Suppose we have a procedure for calculating an interval from every possible sample of size n from a population of size N (a box of N numbered tickets). Let t be a parameter of the population. Suppose that if the procedure is applied to a random sample of size n, the chance that the resulting interval will contain t is P%. Then the interval that results from applying the procedure to any particular random sample of size n is a P% confidence interval for t. Once the random sample has been drawn, the resulting interval either covers (contains) or does not cover t&mdashthe probability that the interval covers t is either 0 or 100%. The probability that the interval will cover t before the sample is drawn is called the confidence level of the interval after the sample is drawn. Confidence intervals provide an alternative to reporting a single "best estimate" of a parameter and a summary measure of the uncertainty of the estimate. It is possible to construct conservative confidence intervals for the population percentage from simple random samples or random samples with replacement from 0-1 boxes: For a simple random sample of size n, the chance that the random interval
[φ−k×f/(2n½), φ−k×f/(2n½)]
covers the population percentage p is at least 1−1/k2, where φ is the sample percentage, f is the finite population correction (N−n)½/(N−1)½, N is the population size, and n is the sample size. For random sampling with replacement, the chance that the random interval
[φ−k/(2n½), φ−k/(2n½)]
includes the population percentage p is at least 1−1/k2. These are conservative procedures for constructing confidence intervals, because the probability that the intervals they produce cover the true population percentage p (the actual coverage probability) is greater than the probability they claim, 1−1/k2 (the nominal coverage probability). These procedures can be extremely pessimistic, especially when the sample size n is large and when the true population percentage p is far from 50%&mdashthe intervals then are much wider than they need to be for the actual coverage probability to be 1−1/k2.
Suppose that the random sample is drawn with replacement.

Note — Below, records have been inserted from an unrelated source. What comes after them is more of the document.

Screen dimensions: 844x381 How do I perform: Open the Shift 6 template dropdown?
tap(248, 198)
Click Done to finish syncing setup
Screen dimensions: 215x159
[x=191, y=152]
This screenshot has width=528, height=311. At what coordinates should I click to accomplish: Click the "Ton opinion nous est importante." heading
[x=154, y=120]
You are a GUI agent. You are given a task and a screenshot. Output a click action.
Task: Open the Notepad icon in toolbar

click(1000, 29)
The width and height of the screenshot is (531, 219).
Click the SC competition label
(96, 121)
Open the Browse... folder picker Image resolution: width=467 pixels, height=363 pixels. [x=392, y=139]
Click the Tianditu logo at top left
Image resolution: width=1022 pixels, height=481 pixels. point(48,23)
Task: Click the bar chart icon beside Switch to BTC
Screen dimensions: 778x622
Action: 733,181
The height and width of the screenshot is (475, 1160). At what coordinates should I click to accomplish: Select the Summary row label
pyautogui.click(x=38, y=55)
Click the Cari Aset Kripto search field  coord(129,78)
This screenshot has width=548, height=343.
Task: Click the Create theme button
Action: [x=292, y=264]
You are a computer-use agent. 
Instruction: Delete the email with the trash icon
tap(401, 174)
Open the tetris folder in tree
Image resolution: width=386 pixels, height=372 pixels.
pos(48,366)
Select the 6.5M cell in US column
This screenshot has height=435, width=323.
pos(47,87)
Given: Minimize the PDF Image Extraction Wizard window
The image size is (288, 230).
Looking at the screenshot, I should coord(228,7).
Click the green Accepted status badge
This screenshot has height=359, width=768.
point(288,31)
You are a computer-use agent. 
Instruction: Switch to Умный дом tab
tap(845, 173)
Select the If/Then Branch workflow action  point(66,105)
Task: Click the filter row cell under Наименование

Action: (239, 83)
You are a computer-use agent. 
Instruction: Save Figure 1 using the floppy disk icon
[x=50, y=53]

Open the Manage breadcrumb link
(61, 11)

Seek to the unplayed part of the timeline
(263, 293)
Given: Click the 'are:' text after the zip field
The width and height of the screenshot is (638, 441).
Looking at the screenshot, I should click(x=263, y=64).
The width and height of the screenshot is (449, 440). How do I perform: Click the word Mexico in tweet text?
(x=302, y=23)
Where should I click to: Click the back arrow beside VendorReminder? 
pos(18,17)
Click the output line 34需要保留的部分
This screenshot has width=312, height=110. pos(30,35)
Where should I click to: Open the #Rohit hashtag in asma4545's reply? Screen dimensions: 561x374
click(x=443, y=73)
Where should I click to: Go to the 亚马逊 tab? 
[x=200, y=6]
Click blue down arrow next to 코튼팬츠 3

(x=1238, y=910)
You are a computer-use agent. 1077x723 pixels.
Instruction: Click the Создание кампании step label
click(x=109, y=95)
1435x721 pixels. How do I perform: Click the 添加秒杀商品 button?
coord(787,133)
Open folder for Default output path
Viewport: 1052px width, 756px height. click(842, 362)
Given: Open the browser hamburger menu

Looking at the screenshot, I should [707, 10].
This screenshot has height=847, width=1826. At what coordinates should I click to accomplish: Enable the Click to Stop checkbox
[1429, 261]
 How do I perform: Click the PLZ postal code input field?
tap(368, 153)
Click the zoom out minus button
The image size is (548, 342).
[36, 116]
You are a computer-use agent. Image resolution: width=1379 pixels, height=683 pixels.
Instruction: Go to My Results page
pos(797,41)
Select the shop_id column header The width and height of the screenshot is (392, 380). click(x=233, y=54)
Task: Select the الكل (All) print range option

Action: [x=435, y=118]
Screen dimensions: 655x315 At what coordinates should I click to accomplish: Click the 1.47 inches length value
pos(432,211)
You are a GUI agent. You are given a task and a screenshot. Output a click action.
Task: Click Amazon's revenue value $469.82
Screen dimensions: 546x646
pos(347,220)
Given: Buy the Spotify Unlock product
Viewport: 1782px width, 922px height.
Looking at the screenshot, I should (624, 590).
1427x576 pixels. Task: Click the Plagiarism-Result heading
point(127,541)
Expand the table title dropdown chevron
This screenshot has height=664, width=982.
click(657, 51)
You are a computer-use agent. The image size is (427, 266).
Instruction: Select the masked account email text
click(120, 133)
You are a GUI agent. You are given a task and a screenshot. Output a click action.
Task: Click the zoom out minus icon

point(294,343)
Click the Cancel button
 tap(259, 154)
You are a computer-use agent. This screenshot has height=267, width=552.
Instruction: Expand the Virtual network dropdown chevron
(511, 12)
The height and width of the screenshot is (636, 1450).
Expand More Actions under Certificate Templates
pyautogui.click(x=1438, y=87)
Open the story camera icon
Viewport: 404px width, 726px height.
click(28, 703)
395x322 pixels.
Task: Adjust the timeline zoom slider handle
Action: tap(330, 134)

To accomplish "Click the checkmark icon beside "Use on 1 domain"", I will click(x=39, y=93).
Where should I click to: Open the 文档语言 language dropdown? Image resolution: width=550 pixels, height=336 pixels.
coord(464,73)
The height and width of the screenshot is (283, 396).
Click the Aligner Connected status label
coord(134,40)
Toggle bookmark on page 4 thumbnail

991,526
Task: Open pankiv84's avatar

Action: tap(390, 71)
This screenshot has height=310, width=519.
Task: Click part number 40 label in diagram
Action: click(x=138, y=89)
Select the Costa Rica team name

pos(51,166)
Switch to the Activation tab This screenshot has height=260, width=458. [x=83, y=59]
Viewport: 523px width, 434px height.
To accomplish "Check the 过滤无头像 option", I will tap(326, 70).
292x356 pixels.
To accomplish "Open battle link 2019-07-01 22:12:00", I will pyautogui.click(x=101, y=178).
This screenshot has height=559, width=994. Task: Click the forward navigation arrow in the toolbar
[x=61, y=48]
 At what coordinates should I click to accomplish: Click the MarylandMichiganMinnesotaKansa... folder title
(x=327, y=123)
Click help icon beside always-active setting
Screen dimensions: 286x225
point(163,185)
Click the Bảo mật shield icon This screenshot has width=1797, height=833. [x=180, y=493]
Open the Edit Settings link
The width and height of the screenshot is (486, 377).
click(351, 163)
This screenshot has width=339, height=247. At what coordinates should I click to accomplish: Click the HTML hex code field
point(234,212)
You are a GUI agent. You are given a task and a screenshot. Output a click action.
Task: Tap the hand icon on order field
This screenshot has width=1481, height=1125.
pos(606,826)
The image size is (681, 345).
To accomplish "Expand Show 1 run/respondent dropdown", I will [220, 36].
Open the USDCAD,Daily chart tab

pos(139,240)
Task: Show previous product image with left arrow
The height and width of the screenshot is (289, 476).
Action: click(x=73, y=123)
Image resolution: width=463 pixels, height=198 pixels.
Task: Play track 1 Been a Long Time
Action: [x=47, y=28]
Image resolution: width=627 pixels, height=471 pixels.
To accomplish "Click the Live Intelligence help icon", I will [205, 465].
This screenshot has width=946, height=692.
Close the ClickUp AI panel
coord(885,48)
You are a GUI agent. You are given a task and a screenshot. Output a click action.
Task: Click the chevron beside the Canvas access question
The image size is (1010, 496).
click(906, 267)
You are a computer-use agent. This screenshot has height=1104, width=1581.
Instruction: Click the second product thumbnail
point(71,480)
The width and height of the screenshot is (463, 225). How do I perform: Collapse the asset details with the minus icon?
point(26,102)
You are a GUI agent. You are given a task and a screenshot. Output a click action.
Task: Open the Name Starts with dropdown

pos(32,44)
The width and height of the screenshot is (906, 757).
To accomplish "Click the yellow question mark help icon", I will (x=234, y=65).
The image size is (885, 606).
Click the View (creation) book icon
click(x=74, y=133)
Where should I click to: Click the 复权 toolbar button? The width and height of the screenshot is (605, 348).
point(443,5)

When the sample size n is large, the central limit theorem ensures that the probability histogram of the sample percentage can be approximated accurately by the normal curve. The expected value of the sample percentage φ is p and the SE of the sample percentage is SD(box)/n½, where SD(box) is the population SD (p×(1−p))½, the SD of the list of numbers on the tickets in the box. When n is large, the SD of the sample, s*, tends to be an accurate estimate of SD(box), and the chance that the random interval
[φ−z×s*/n½, φ+z×s*/n½]
contains p is approximately equal to the area under the normal curve between –z and z. Taking z=1.96, for example, gives approximate 95% confidence intervals. The coverage probability of this procedure typically is not exactly the area under the normal curve between ±z, but as the sample size grows, the coverage probability approaches that area.
Approximate confidence intervals for the population mean can be constructed similarly, but then it is more common to use
s=s*×n½/(n−1)½
to estimate SD(box) than to use s*. Let M denote the sample mean. For random sampling with replacement, if the sample size n is large, the chance that the random interval
[M–z×s/n½, M+z×s/n½]
covers the population mean is approximately equal to the area under the normal curve between ±z. Again, the coverage probability is not exactly the area under the normal curve between ±z, but it approaches that area as the sample size grows.
Confidence intervals can be constructed for population parameters other than percentages and means. For example, one can construct confidence intervals for percentiles of a population using the fact that for random sampling with replacement, the number of data that are less than the 100×qth percentile has a binomial distribution with parameters n and p=q, and the number of data that are greater than the 100×qth percentile has a binomial distribution with parameters n and p=1−q.